Por delante de mí se encontraba una señora mayor, en silla de ruedas, con una muchacha que la acompañaba. La señora estaba contrariada. Al parecer, alguno de los vecinos de su piso no estaba botando la basura de la forma correcta. En vez de ponerlo en el receptáculo, estaba dejando unas cajas en el piso o en la tablilla.
“Vamos a averiguar quién es el responsable y hablaremos con él”, trataron de calmar a la furibunda mujer. Pero esa promesa cayó sobre oídos impermeables.
“¿Cómo se le ocurre, además, echar los periódicos en el tacho de la basura, si en el tacho se tiran bolsas, no periódicos? ¡Los periódicos van en la tablilla!”, exclamaba indignada, en medio tamborito. Yo no quiero minimizar su sentir, pero me parece que se estaba pasando.
“Entiendo su malestar, señora X”, le dijo la chica que la estaba atendiendo, “vamos a ver cómo se remedia la situación».

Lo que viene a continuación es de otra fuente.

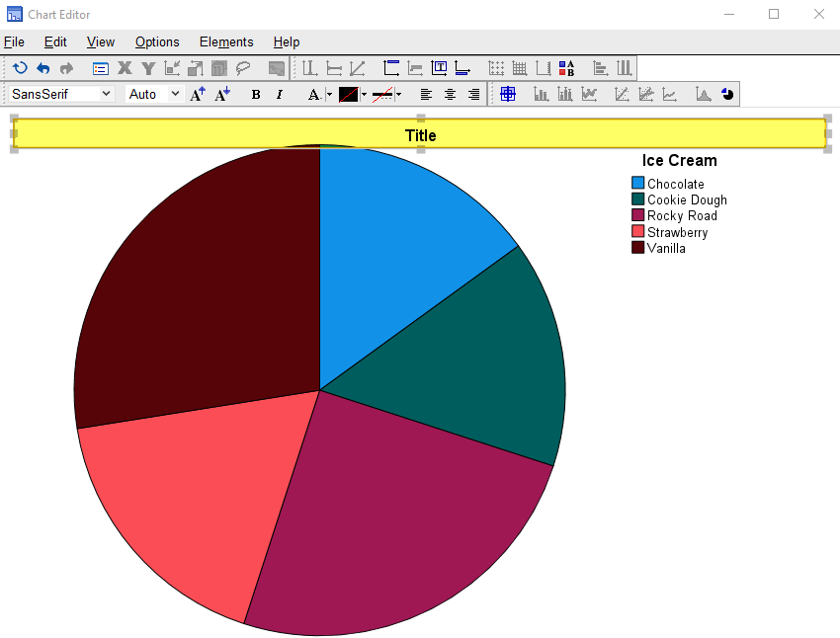The height and width of the screenshot is (638, 840).
Task: Center-align the title text
Action: pyautogui.click(x=450, y=94)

Pero era por gusto tratar de apaciguarla. Al final, la muchacha que la acompañaba maniobró la silla de ruedas y se la llevó. Su voz se escuchaba retumbando por el pasillo.
No quiero sonar insensible, pero una vez terminé mi diligencia, salí de esa oficina pensando, “Ayala vida, Diocito ayúdame a nunca convertirme en esa mujer”.
Obviamente no puedo ser ella, porque ese puesto ya está ocupado, pero jamás quiero llegar a ser así.
Tal vez simplemente estaba teniendo un mal día o puede ser que este problema con la basura era repetitivo y le estaba afectando de alguna forma.
Sin embargo, creo que todos hemos conocido alguien cuyo carácter se le fue arrugando más rápido que su rostro, y el alma se le secó como una pasita. Qué pena llegar a cierta edad, y en vez sentir la complacencia de tener una vida bien vivida, navegar los días entre ríos de amargura.
Y eso es algo que, definitivamente, no quiero.
Nadie se marchita de un día a otro. Es un proceso gradual, que si bien es inevitable, la falta de luz y ausencia de agua, acelera inexorablemente. Por eso, acostúmbrense a reír, no a refunfuñar. Procuren pensar, no reaccionar. Entrenen su vista a ver el cielo, y no a estancarse en las nubes.